---
name: tai-ch003-from-exact-assertions-to-evaluation-criteria
description: 'Apply chapter 3 of Testing AI, From Exact Assertions to Evaluation Criteria, as a workflow for evaluating AI and non-deterministic systems. Use for test planning, eval design, quality review, release evidence, examples, or coaching related to from exact assertions to evaluation criteria.'
---

# From Exact Assertions to Evaluation Criteria

Skill name: `tai-ch003-from-exact-assertions-to-evaluation-criteria`

Based on **Testing AI: Engineering Confidence in AI Systems** by **Jason Arbon**.

## Purpose

When outputs can vary, testers need to move from brittle expected strings to clear properties
that define acceptable behavior.

## Use This Workflow

- Identify the AI behavior or release decision being evaluated.
- Define realistic cases, slices, unacceptable outcomes, and evidence needed for confidence.
- Choose measurements that match the risk: rubric scores, samples, intervals, traces, human review, deterministic checks, or production monitors.
- Report uncertainty, severe failures, and decision impact instead of only a pass/fail result.

## Key Guidance

Exact assertions are still valuable, but fuzzy outputs need criteria.
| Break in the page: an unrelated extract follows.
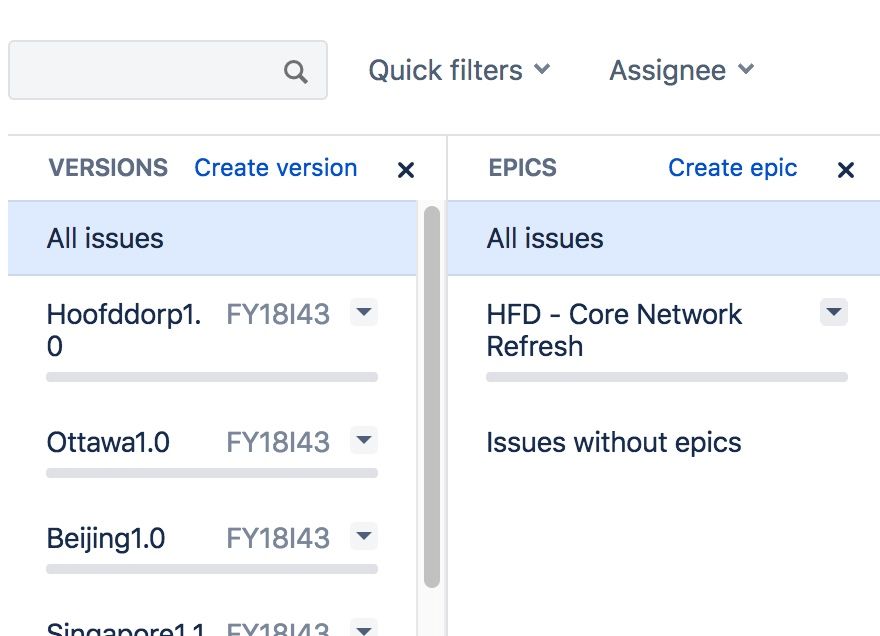Click the Create version link
This screenshot has height=636, width=880.
tap(275, 168)
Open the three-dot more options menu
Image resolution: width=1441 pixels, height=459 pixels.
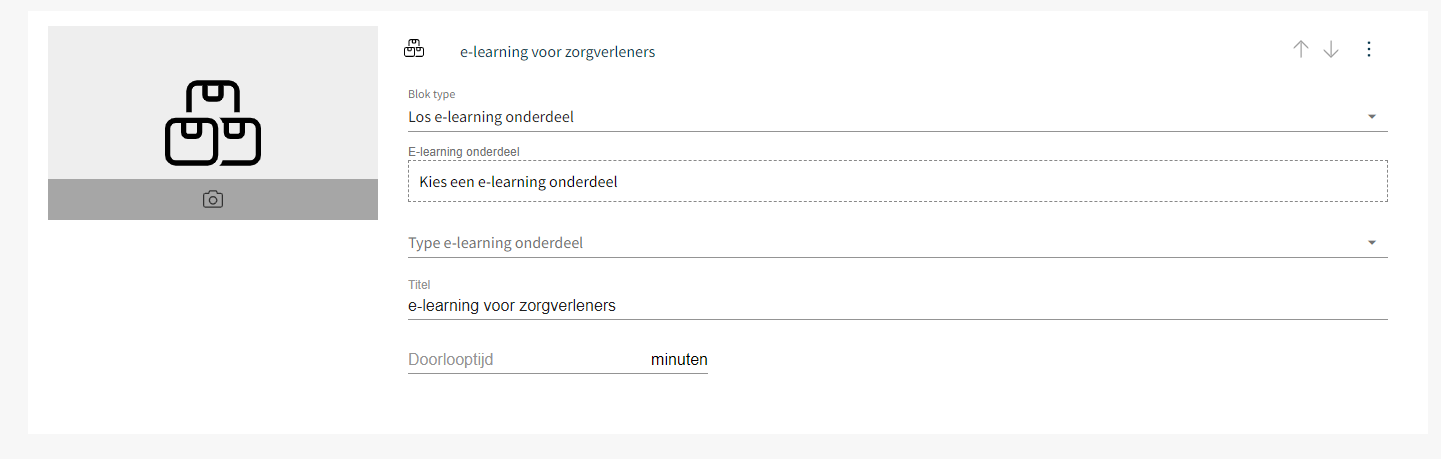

The important question
becomes: what properties must every acceptable output preserve? Those properties may include
factual correctness, policy compliance, completeness, tone, safety, citation quality, or refusal
behavior. For example, two summaries can use different wording and both be good if they preserve
the same facts. Two support answers can sound different and both be good if they follow the same
policy.

## Apply The Approach

Create representative cases, score them with explicit criteria, review severe failures separately, report uncertainty, and connect the evidence to a concrete decision.

## Expert Notes

Expert teams usually split criteria into hard constraints and soft quality dimensions. Hard
constraints are binary blockers, such as no private data leakage. Soft dimensions can be scored,
such as clarity or completeness. Mixing the two into one score hides the failures that should
stop release immediately.